When you read the legislative staff analysis of what HB 883 is intended to do, you have to scratch your head and say, “Huh”? What public good does this serve? To wit, here is the staff analysis:
“As to vacation rentals, the bill reclassifies resort condominiums and resort dwellings as ‘vacation rentals,’ a newly defined class combining the two previous classes. Revises the membership of the advisory council for the division. Preempting new local regulations of vacation rentals based solely on classification, use or occupancy.”
How this improves the lives of Floridians is difficult to discern.
Which reminds us once again of the guidelines that a longtime legislator used to judge the merits of any piece of legislation. It’s simple:
If it increases individual freedom, she voted for it. If it took away freedom — i.e. added new regulations — she voted against it.
HB 883 should be killed.
+ Bogus budget cuts
The following excerpts are from an April 9 column on the federal budget by Llewellyn Rockwell, founder and chairman of the Ludwig von Mises Institute in Auburn, Ala.
Watching the public debate on the budget, we are reminded of two boys on the floor playing with toys. One has a bear and the other has a dinosaur.
They are forever threatening the other kid with taking the toy away. One warns he will take away the dinosaur (military spending) and the other says he will grab the bear (domestic spending).
They pull and tug and eventually settle the dispute so long as each gets to keep his favorite.
Oh, and one other thing: Both toys belong to other children.
That’s the public debate, which should strike anyone as preposterous on its face. If the goal in this crisis is to balance the budget without raising taxes, everything has to be cut regardless of political ideology.
But of course, that’s not what political parties do. The goal of a political party is to shovel the largess in the direction of its constituent supporters while punishing the loyalists of the other party, which is attempting to do the same.
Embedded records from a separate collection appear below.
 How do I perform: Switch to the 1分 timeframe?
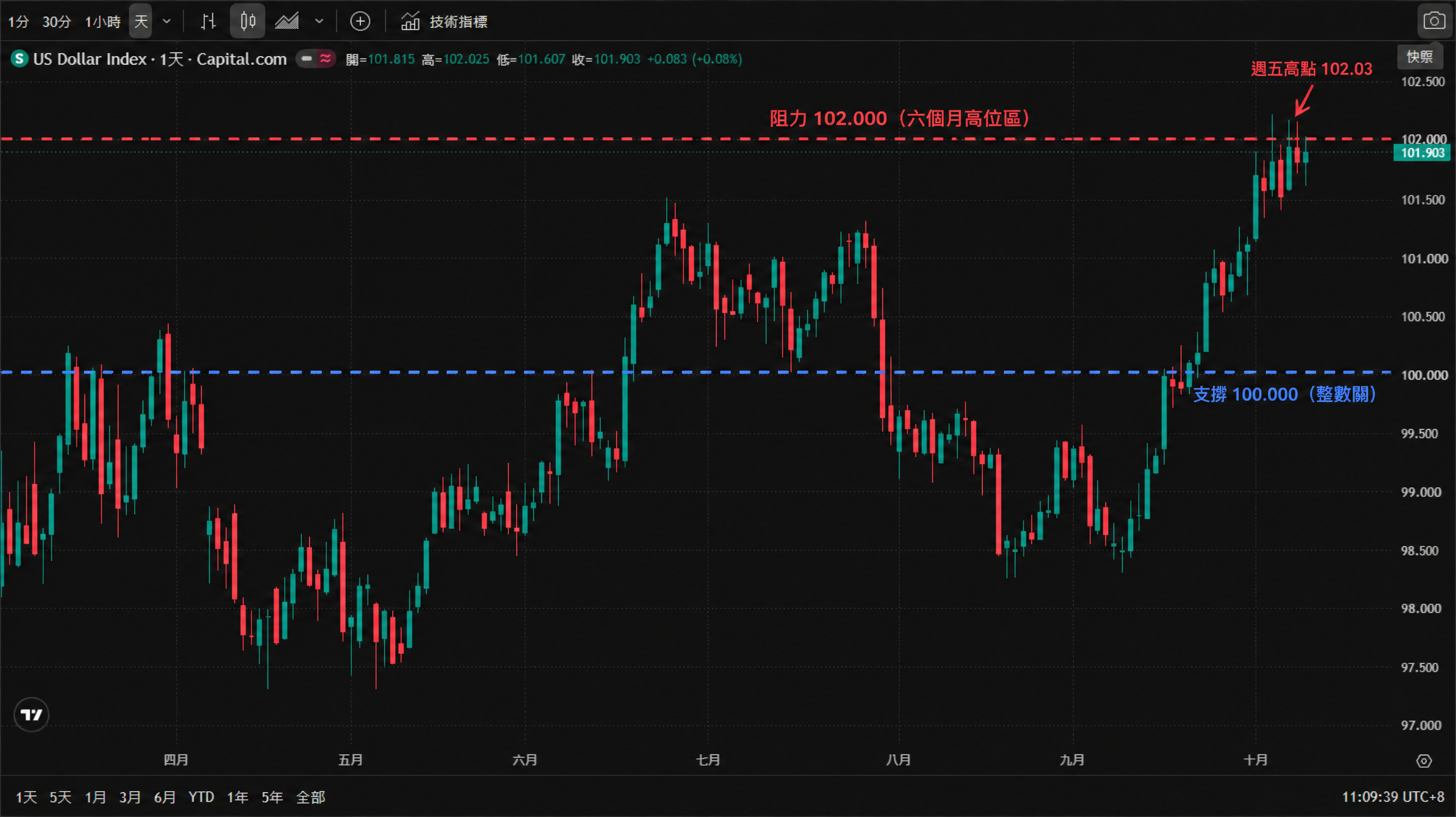tap(18, 21)
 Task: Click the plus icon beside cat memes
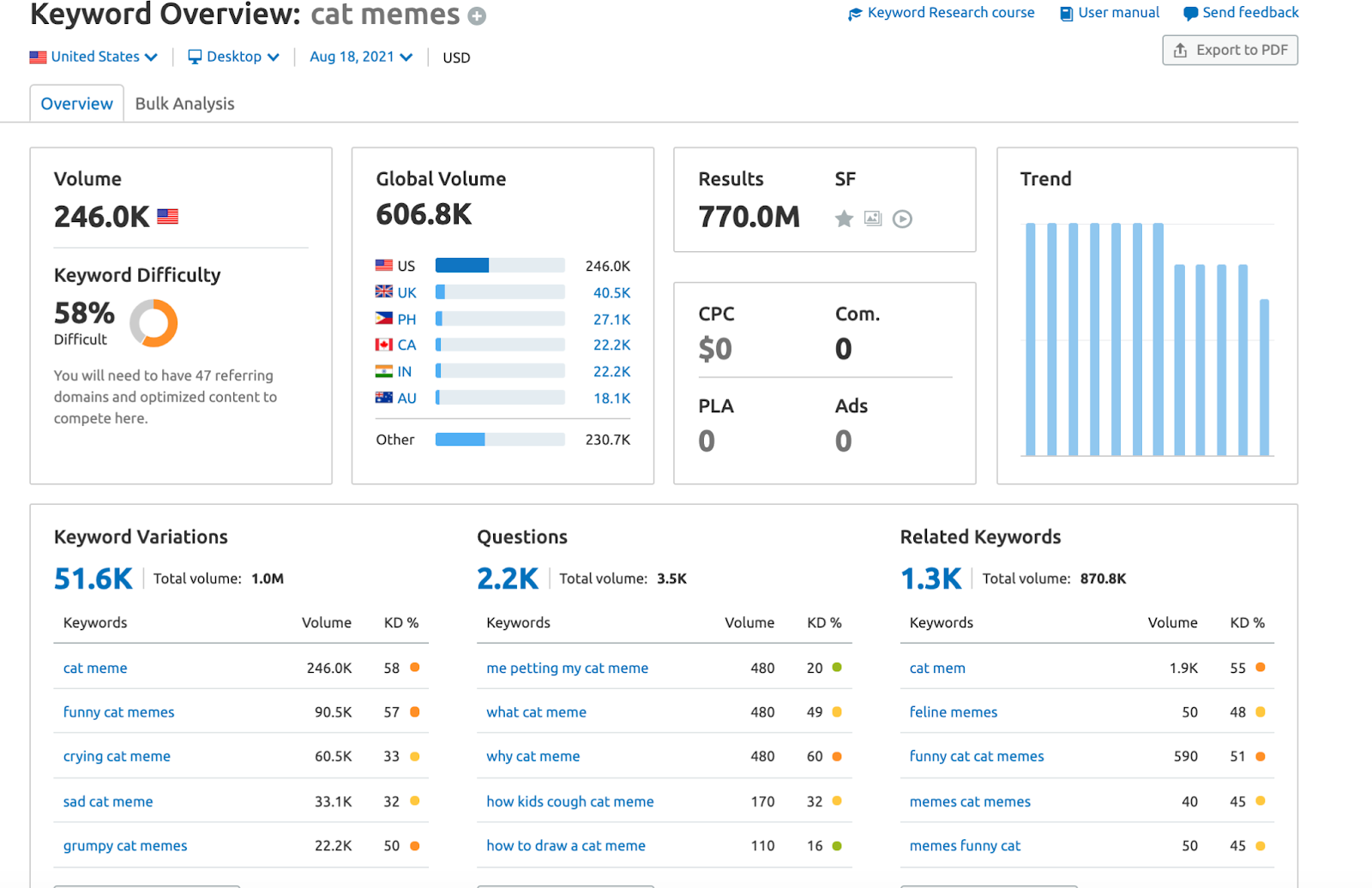coord(477,16)
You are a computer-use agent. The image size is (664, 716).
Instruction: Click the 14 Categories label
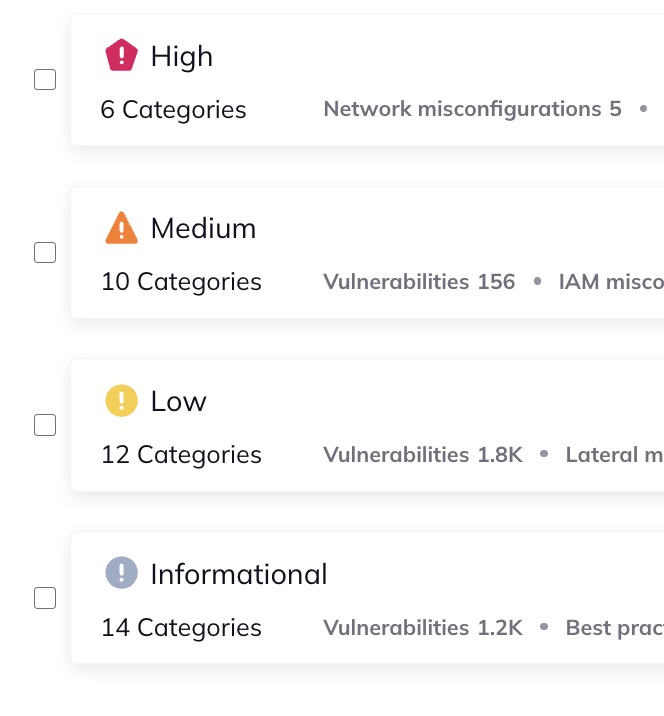coord(181,628)
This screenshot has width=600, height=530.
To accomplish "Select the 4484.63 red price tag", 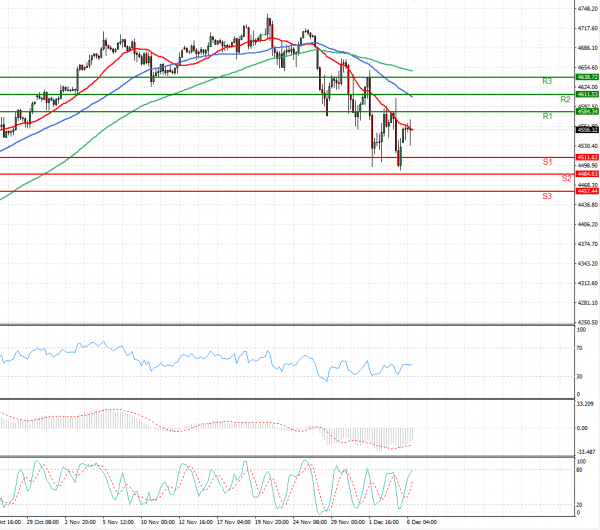I will pos(587,174).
The tit-for-tat is always resolved the same way: more for both sides, from third parties.
In other words, this is all political play, which is obvious from the numbers and the norms.
In the first place, no one is talking about actual cuts, not even the supposedly radical Republicans. These are cuts in projected spending, meaning that everyone is dealing with symbolic changes in a future that is just as symbolic.
Even on paper, the only way to consider these cuts is to compare them with the GDP and the national debt — both of which are slated to rise. Forgetting those two metrics, and looking at the actual numbers, there are no cuts at all and only increases …
There is nothing specific here beyond a numbers-laden pipe dream. No programs are abolished, no benefits are slashed or even trimmed, and although the propagandists claim to attack the culture of spending in Washington, there is not one word about taking on the money-printing machine that made the $14 trillion national debt possible in the first place.
… The only reason this nonsense is sustainable is due to the promise of the Federal Reserve to back all this spending with money creation. The Fed is what makes the whole racket too big too fail. This is why budget battles end up being insignificant to the future of government spending patterns. If the Republicans wanted to seriously take on the fiscal mess, they would begin with reining in the Federal Reserve. Apart from such reforms, budget battles end up being theatre.
The time to start paying close attention is when Democrats take on entitlement programs, Republicans propose serious cuts in military spending, and both parties agree on fundamental monetary reform. Until that time, these battles have all the significance of the battle between the two children. Both sides need to return their toys to their proper owners.